Chris, at Stumbling and Mumbling, offers an either-or:
This raises a question which should be made explicit: should politics serve the preferences of voters, or their interests?
In the context of a liberal-democratic polity, the only possible answer to this is: neither one nor the other exclusively, but both. A short way of explaining the reason for this would be to say that because we live in a democracy, governments have to pay some attention to the preferences of the electorate; but because the form of the democracy is representative, governments also have to pay attention to the electorate's interests.
A government that simply ignored the preferences of those it governed might as well not bother with elections. It could in theory still be a good government (though you wouldn't bet your house on that), but even assuming it made decisions conscientiously in the interests of the population, it would be at best a benevolent despotism. Imagine a general election in which Party A promises to reform the marriage laws so as to legalize same-sex marriage (at the time illegal) and Party B argues for leaving the marriage laws unchanged. Party A then wins and leaves the marriage laws unchanged. Do the electors have any grounds for complaint? Unless you think they don't, preferences matter.
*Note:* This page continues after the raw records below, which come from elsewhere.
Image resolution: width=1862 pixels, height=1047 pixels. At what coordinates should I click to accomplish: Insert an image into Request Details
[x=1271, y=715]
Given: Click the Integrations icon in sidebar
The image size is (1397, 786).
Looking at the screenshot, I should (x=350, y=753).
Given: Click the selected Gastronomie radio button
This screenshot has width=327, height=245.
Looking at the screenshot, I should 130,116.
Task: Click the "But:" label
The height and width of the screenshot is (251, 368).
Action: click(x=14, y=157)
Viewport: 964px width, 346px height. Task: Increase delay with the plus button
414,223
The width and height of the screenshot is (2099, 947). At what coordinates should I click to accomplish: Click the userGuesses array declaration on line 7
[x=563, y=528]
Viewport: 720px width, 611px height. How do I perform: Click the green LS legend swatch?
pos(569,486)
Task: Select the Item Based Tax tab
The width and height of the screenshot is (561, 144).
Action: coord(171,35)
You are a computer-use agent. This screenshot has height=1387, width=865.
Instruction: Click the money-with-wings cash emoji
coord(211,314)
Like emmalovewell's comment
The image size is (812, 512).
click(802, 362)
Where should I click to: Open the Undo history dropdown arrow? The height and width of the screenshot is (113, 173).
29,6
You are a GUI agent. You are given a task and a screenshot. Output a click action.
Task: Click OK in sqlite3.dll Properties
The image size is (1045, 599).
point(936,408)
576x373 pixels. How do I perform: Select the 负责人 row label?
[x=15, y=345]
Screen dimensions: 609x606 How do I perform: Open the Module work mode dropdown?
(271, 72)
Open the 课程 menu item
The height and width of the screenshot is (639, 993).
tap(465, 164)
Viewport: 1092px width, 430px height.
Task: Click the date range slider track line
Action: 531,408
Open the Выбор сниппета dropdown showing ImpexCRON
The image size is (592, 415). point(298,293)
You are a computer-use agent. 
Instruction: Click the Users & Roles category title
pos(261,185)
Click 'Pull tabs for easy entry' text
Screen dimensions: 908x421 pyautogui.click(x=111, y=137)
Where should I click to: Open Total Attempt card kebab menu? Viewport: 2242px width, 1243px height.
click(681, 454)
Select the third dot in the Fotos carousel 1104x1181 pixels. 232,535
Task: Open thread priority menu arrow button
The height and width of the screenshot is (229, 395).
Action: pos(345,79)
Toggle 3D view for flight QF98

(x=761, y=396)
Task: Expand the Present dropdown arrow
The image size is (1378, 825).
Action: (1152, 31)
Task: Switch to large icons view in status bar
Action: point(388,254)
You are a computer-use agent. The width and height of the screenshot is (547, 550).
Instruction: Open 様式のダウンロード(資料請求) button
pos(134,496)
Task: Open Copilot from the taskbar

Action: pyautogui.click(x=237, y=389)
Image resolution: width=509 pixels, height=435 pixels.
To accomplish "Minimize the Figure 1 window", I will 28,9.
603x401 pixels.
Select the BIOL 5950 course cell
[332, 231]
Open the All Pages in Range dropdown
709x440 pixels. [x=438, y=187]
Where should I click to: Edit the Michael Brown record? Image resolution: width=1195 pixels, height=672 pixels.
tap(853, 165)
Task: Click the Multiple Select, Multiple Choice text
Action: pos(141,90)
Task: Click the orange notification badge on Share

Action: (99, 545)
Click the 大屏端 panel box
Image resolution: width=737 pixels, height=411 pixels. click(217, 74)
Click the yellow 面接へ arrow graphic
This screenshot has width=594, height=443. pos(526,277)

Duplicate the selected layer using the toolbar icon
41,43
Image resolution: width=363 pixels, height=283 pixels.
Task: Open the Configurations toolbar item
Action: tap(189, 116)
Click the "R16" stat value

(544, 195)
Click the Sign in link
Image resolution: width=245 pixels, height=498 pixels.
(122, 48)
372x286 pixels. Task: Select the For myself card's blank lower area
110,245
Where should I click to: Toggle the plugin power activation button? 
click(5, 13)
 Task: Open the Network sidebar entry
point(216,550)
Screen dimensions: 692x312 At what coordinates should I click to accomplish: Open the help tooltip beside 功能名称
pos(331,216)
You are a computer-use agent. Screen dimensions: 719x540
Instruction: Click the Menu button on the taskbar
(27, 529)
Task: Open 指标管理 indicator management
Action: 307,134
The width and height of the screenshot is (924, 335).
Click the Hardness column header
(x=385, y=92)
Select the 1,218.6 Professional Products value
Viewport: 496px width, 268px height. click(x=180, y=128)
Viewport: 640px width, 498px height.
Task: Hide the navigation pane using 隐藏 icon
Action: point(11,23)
On the other hand, people elected to represent others are chosen to do a specific job, a job for which they have time that others don't and which in principle allows them to research issues in a way that not all their constituents can. The latter are entitled to expect of their representatives that they'll take the trouble to save the country from disastrous outcomes and errors of one kind and another. If something goes badly wrong during the incumbency of the government formed by Party A, the electorate can quite properly punish it next time round, and irrespective of the electorate's own preferences last time round.
The real question, therefore, is not: preferences or interests? It is: what is the proper balance or combination here?